EXERCISE BRIEF
Each entry, in full: copy it out exactly.

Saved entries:
•••••

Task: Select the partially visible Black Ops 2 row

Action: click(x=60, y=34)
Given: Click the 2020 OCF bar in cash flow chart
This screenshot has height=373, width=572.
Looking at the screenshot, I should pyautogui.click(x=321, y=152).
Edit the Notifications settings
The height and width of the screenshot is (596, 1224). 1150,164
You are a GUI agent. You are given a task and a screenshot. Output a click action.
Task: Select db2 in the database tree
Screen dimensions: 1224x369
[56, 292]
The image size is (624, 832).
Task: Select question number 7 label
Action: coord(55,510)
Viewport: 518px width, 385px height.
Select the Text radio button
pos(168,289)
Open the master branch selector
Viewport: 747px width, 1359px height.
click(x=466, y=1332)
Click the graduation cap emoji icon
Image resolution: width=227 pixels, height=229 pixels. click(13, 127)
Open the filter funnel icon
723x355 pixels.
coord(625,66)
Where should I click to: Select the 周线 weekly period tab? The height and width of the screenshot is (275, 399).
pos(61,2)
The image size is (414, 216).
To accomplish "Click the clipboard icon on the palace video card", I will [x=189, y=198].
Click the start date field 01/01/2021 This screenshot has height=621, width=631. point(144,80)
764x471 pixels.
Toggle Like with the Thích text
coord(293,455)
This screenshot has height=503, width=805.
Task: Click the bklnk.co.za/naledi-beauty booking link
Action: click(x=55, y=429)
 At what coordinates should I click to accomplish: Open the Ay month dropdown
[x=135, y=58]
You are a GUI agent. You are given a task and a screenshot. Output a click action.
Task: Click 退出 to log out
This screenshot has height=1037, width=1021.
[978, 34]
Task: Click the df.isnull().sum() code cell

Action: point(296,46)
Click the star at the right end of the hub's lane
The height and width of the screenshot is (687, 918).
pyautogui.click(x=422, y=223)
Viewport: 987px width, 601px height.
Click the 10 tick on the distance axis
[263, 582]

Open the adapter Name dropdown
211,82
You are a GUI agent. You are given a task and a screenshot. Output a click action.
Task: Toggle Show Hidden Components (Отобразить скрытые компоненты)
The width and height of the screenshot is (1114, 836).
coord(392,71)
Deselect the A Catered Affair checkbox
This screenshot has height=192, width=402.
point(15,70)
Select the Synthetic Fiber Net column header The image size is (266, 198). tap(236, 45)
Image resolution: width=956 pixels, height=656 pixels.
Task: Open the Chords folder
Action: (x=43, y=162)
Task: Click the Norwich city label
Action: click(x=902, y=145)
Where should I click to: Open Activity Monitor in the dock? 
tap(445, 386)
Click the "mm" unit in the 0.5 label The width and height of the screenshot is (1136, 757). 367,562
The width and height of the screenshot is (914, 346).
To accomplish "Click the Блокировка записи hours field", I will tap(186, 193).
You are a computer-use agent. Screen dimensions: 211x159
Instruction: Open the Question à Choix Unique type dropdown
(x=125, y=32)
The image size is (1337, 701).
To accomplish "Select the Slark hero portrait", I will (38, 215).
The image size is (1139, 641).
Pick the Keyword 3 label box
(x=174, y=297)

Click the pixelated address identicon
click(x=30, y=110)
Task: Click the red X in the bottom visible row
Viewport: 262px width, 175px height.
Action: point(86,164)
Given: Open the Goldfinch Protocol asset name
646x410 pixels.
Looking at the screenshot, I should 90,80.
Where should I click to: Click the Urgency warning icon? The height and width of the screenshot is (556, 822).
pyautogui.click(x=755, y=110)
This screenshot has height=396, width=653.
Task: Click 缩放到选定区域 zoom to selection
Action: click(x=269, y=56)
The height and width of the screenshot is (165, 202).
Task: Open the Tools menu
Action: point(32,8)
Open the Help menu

•••••

EXERCISE SOLUTION
Task: Select the partially visible Black Ops 2 row

Action: click(x=60, y=34)
Given: Click the 2020 OCF bar in cash flow chart
This screenshot has height=373, width=572.
Looking at the screenshot, I should pyautogui.click(x=321, y=152).
Edit the Notifications settings
The height and width of the screenshot is (596, 1224). 1150,164
You are a GUI agent. You are given a task and a screenshot. Output a click action.
Task: Select db2 in the database tree
Screen dimensions: 1224x369
[56, 292]
The image size is (624, 832).
Task: Select question number 7 label
Action: coord(55,510)
Viewport: 518px width, 385px height.
Select the Text radio button
pos(168,289)
Open the master branch selector
Viewport: 747px width, 1359px height.
click(x=466, y=1332)
Click the graduation cap emoji icon
Image resolution: width=227 pixels, height=229 pixels. click(13, 127)
Open the filter funnel icon
723x355 pixels.
coord(625,66)
Where should I click to: Select the 周线 weekly period tab? The height and width of the screenshot is (275, 399).
pos(61,2)
The image size is (414, 216).
To accomplish "Click the clipboard icon on the palace video card", I will [x=189, y=198].
Click the start date field 01/01/2021 This screenshot has height=621, width=631. point(144,80)
764x471 pixels.
Toggle Like with the Thích text
coord(293,455)
This screenshot has height=503, width=805.
Task: Click the bklnk.co.za/naledi-beauty booking link
Action: click(x=55, y=429)
 At what coordinates should I click to accomplish: Open the Ay month dropdown
[x=135, y=58]
You are a GUI agent. You are given a task and a screenshot. Output a click action.
Task: Click 退出 to log out
This screenshot has height=1037, width=1021.
[978, 34]
Task: Click the df.isnull().sum() code cell

Action: point(296,46)
Click the star at the right end of the hub's lane
The height and width of the screenshot is (687, 918).
pyautogui.click(x=422, y=223)
Viewport: 987px width, 601px height.
Click the 10 tick on the distance axis
[263, 582]

Open the adapter Name dropdown
211,82
You are a GUI agent. You are given a task and a screenshot. Output a click action.
Task: Toggle Show Hidden Components (Отобразить скрытые компоненты)
The width and height of the screenshot is (1114, 836).
coord(392,71)
Deselect the A Catered Affair checkbox
This screenshot has height=192, width=402.
point(15,70)
Select the Synthetic Fiber Net column header The image size is (266, 198). tap(236, 45)
Image resolution: width=956 pixels, height=656 pixels.
Task: Open the Chords folder
Action: (x=43, y=162)
Task: Click the Norwich city label
Action: click(x=902, y=145)
Where should I click to: Open Activity Monitor in the dock? 
tap(445, 386)
Click the "mm" unit in the 0.5 label The width and height of the screenshot is (1136, 757). 367,562
The width and height of the screenshot is (914, 346).
To accomplish "Click the Блокировка записи hours field", I will tap(186, 193).
You are a computer-use agent. Screen dimensions: 211x159
Instruction: Open the Question à Choix Unique type dropdown
(x=125, y=32)
The image size is (1337, 701).
To accomplish "Select the Slark hero portrait", I will (38, 215).
The image size is (1139, 641).
Pick the Keyword 3 label box
(x=174, y=297)

Click the pixelated address identicon
click(x=30, y=110)
Task: Click the red X in the bottom visible row
Viewport: 262px width, 175px height.
Action: point(86,164)
Given: Open the Goldfinch Protocol asset name
646x410 pixels.
Looking at the screenshot, I should 90,80.
Where should I click to: Click the Urgency warning icon? The height and width of the screenshot is (556, 822).
pyautogui.click(x=755, y=110)
This screenshot has height=396, width=653.
Task: Click 缩放到选定区域 zoom to selection
Action: click(x=269, y=56)
The height and width of the screenshot is (165, 202).
Task: Open the Tools menu
Action: point(32,8)
Open the Help menu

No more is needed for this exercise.